Ingrid Erb
VENEDIG IN WIEN
Die Inszenierung des Ephemeren als Spielfeld der Moderne
214 Seiten. Verlag Böhlau, 2023
„Events“ wurden nicht erst in der Gegenwart erfunden (wobei die römischen Gladiatorenspiele den Vorzug hatten, für das Publikum gratis zu sein). Dass man Menschen (kostenpflichtig) zu Großereignissen herbeiholen kann, wenn man Spektakuläres bietet – dafür ist „Venedig in Wien“ ein historisches Beispiel aus dem Jahre 1895. Venedig war damals für die Wiener nicht 600 Kilometer, sondern nur die Strecke zwischen Innerer Stadt und Prater entfernt…
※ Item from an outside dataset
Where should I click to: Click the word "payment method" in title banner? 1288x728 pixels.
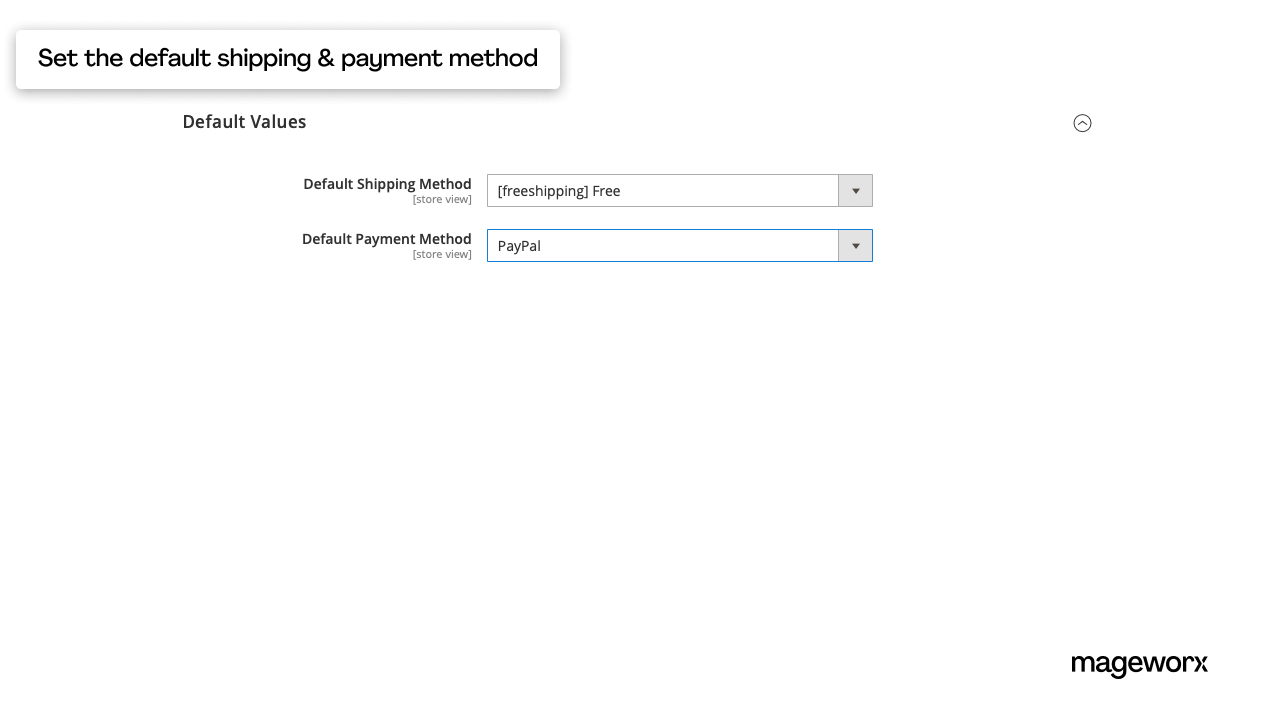[x=439, y=59]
Das künstliche „Venedig“ hatte der – man kann ihn wohl so nennen – „Impresario“ Gabor Steiner , ein Tausendsasa stets neuer Projekte, hier von einen der Meisterarchitekten dieser Zeit, Oskar Marmorek, im Gebiet des damals so genannten „Kaisergartens“ (am heutigen Wiener Praterstern) errichten lassen. Es war ein Themenpark für kurzfristige Unterhaltung – „ephemer“ (flüchtig, vorübergehend) ist das Wort, das Autorin Ingrid Erb für ihre Untersuchung dieses Phänomens findet.
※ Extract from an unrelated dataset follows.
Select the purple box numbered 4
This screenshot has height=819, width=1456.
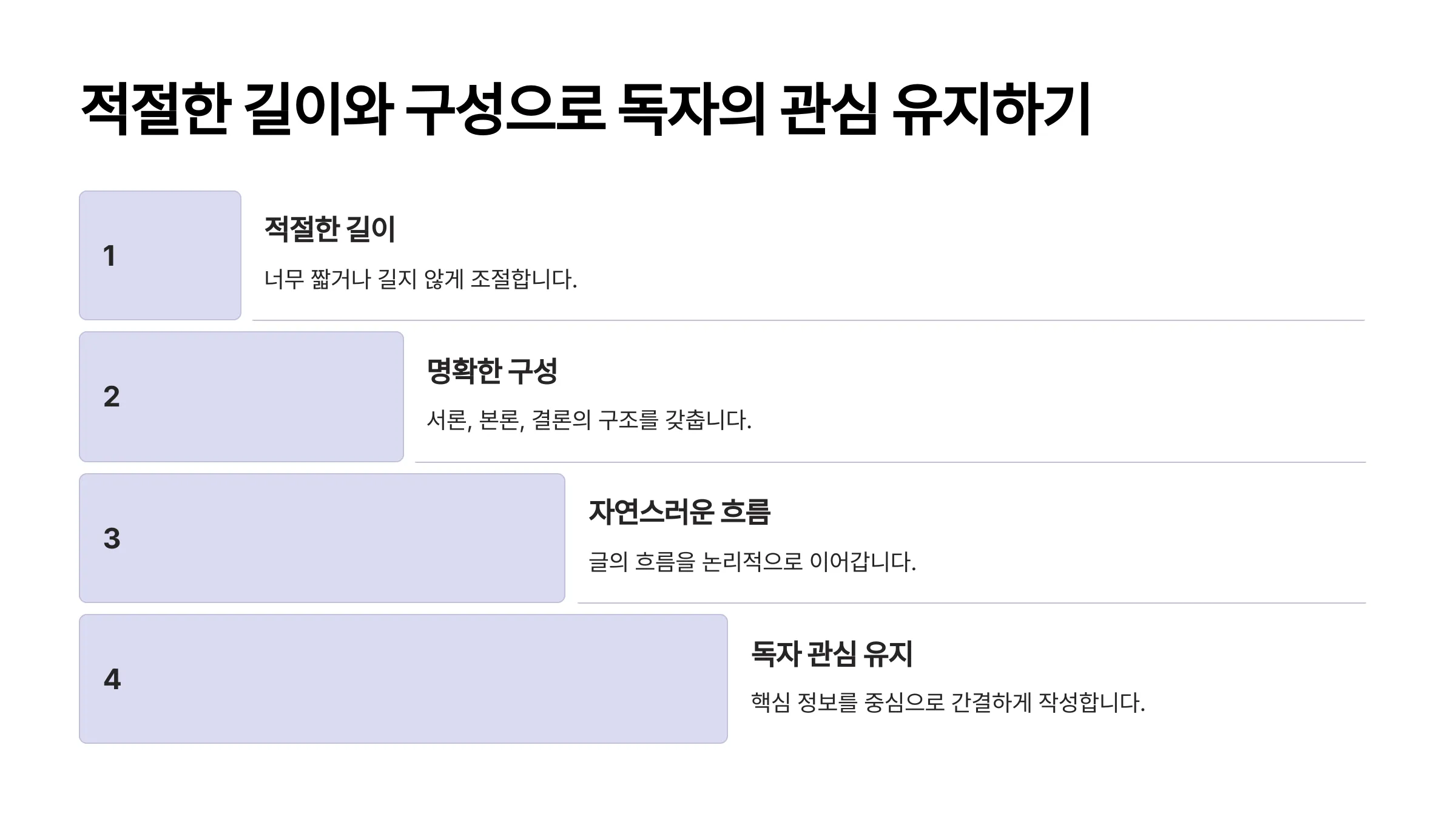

Es gab viele Ansichtskarten dieses Vergnügungsparks (zahlreiche sind in dem Buch abgebildet), die zeigen, wie sorgfältig man vorgegangen war, um die zur Verfügung stehenden 50.000 Quadratmeter Fläche zu nützen. Rund um drei zentrale Plätze gab es Kanäle und Brücken, Palazzi und Gondolieri, um Venedig hier in Wien zum Leben zu erwecken. Dabei ging es nicht um „echte“ Topographie – es ist einfach eine „Idee“ der Lagunenstadt, die hier entstand. Sie ersetzte nicht Rialto- und Seufzerbrücke, Palazzo Vendramin und anderes Berühmte, das die Reichen, die reisen konnten, selbst gesehen hatten. Sie boten „Venedig“ in Essenz für ein Publikum, das es sich nie hätte leisten können, selbst nach Venedig zu fahren. Von den Veranstaltern durch Holzbrüstungen davor geschützt, ins Wasser zu fallen, wussten die Wiener Besucher wohl nicht, dass dieses Risiko im echten Venedig bestand…
Die Möglichkeiten zur Unterhaltung waren reichlich – vom (wienerischen) Biergarten bis zur Gondelfahrt (die Gondeln waren echt venezianisch, die Gondolieri gelegentlich auch), von Theater- und Kabarettaufführungen, wo man dann wieder ganz „in Wien“ war, wo auch immer wieder bekannte Künstler auftaten.
Dennoch konnte man das Wiener Publikum nicht auf die Dauer mit derselben Szenerie reizen – nach etwa sechs Jahren war Schluß, auf dem Gelände wechselten verschiedene, noch kurzfristigere „Sensationen“ ab. Was an alten Bauten von „Venedig in Wien“ noch übrig war, wurde 1916 dann endgültig demoliert.
Autorin Ingrid Erb, ihres Zeichens Bühnenbildnerin und Architektin (sie unterrichtet auch an der Technischen Universität in Wien) bietet nun nicht den nostalgisch-romantisch-schwärmerischen Zugang zu dieser einstigen Wunderwelt, sondern ist infolge ihrer Fachgebiete besonders an der technischen Seite dessen interessiert, was Marmorek damals baute – immer mit der modernsten verfügbaren Technik. Allerdings ermöglichte der provisorische Charakter der Szenerie, auch billige Lösungen zu finden (die venezianischen Paläste waren natürlich nur Attrappen, quasi eine Theaterdekoration). Für Künstler war das eine „Spielwiese“.
Ingrid Erb nennt „Venedig in Wien“ ein Hybrid zwischen Bühnenbild und Architektur. Einerseits technische Leistungsschau, andererseits Inszenierung und flüchtige Illusion. Sie kommt zu dem Fazit: „Vor dem Hintergrund des Aufbruchs in Kunst und Wissenschaft und des Wandels gesellschaftlicher Ansprüche und Wertvorstellungen im Zeitalter der Industrialisierung zeigte die Vergnügungsstadt das Ephemere als Ausdruck der Moderne“
So ganz theoretisch kommt das Buch bei aller gründlichen und bewundernswerten Recherche dann aber doch nicht auf den Leser zu, schon dank seiner Bebilderung. Ein bißchen Nostalgie darf es bei einem solchen Thema auch sein. Und bedenkt man, dass man heute nur digital durch den Garten von Monet wandert und dies schon ein Ereignis sein soll, hat man sich anno dazumal doch etwas mehr Mühe gegeben.